今回は「Tutorial 5: Clinical trial」をやります。データは以下の通り。
outcome | treat |
---|---|
0 | 0 |
0 | 0 |
1 | 0 |
0 | 0 |
0 | 0 |
1 | 1 |
0 | 1 |
1 | 1 |
1 | 1 |
1 | 1 |
2列目が薬の処理の 有/無、1列目はその結果で 1が治った/0が治らなかった となっています。問題は薬の処理は効果があるかどうか、すなわち治る確率を変えるかを判定することです。今回は以下のように判定します。
効果のある場合をmodel1
として「治る確率は薬の処理によって変化し、処理有の時にp.treated
、処理無の時にp.control
である」というモデル、効果の無い場合をmodel2
として「治る確率は薬の処理によらず常にある確率(p.common
)である」というモデルとしとします。このmodel1
とmodel2
のどちらが正しいかを無情報事前分布を与えてモデル選択をさせるという判定の仕方です。

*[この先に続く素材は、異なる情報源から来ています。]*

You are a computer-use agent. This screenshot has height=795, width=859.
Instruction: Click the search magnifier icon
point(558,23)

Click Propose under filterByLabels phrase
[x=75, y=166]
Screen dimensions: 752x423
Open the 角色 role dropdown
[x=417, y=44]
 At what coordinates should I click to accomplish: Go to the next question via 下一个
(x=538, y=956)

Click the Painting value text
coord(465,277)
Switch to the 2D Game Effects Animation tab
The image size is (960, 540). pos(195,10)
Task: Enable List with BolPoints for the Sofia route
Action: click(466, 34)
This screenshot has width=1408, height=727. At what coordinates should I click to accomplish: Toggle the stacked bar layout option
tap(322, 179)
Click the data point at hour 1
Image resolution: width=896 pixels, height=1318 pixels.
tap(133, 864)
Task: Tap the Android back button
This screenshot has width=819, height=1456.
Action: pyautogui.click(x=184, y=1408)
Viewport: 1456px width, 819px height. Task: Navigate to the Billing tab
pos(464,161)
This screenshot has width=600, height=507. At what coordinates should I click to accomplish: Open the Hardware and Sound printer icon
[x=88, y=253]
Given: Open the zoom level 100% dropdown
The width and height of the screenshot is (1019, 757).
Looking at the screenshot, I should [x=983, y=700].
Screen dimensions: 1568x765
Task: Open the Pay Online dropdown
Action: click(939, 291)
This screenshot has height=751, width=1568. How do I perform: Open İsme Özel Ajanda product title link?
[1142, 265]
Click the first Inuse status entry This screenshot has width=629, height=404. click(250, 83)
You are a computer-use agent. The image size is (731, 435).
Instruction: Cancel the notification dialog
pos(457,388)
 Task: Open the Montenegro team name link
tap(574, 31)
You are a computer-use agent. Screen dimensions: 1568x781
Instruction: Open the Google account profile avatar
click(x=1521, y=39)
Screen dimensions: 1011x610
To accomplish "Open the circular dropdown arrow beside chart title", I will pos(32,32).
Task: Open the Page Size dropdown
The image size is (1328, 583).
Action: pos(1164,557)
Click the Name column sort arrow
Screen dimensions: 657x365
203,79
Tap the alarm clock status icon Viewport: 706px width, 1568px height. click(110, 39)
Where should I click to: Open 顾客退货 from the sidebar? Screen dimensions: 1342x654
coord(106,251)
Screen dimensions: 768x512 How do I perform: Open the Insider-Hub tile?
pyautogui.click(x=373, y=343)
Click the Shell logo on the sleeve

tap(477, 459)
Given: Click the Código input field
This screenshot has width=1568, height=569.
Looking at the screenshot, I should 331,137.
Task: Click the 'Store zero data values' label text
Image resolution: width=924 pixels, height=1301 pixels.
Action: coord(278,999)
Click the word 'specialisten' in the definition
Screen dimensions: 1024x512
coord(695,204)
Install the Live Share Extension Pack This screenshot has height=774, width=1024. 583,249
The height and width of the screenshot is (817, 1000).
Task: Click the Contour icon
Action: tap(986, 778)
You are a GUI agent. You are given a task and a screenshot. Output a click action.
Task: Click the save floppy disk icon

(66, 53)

実装の唯一の難しい点はBUGSコードではInfer.netやSAS(MCMCプロシージャ)のようにIf文が書けない点です。BUGSではこういう時はstep()
関数やequals()
関数で頑張ります。
BUGSコードは以下になりました。
model { for (i in 1:N) { Y[i] ~ dbern(p[i]) p[i] <- equals(model.index, 1)*q1[Treat[i]] + equals(model.index, 2)*q2 } q1[1] <- p.control q1[2] <- p.treated q2 <- p.common p.control ~ dbeta(1,1) p.treated ~ dbeta(1,1) p.common ~ dbeta(1,1) model.index ~ dcat(p.model[]) p.model[1] <- 0.5 p.model[2] <- 0.5 }
ポイントは4行目です。equals(e1,e2)
という関数はe1 == e2
の時のみ1、その他は0を取る関数です。model.index
が1か2 の値を取るのでこのようにしてIf文と同じことをさせています。また、確率の事前分布のところ、dbeta(1,1)
の代わりにdunif(0,1)
でよいのですが、Infer.netの例題にあわせました。
キックするRコードは省略します。結果は以下の通りです。
mean | sd | 2.5% | 25% | 50% | 75% | 97.5% | Rhat | n.eff | |
---|---|---|---|---|---|---|---|---|---|
p.control | 0.34 | 0.22 | 0.04 | 0.17 | 0.29 | 0.45 | 0.91 | 1.00 | 1200 |
p.treated | 0.66 | 0.21 | 0.15 | 0.54 | 0.70 | 0.82 | 0.96 | 1.00 | 1200 |
p.common | 0.50 | 0.26 | 0.03 | 0.30 | 0.50 | 0.70 | 0.97 | 1.01 | 1200 |
model.index | 1.24 | 0.42 | 1 | 1 | 1 | 1 | 2 | 1.00 | 1200 |
model1
の方が優勢ですね。その時の治る確率は 処理有だと0.7ぐらい、処理無だと0.3ぐらいであることが分かりました。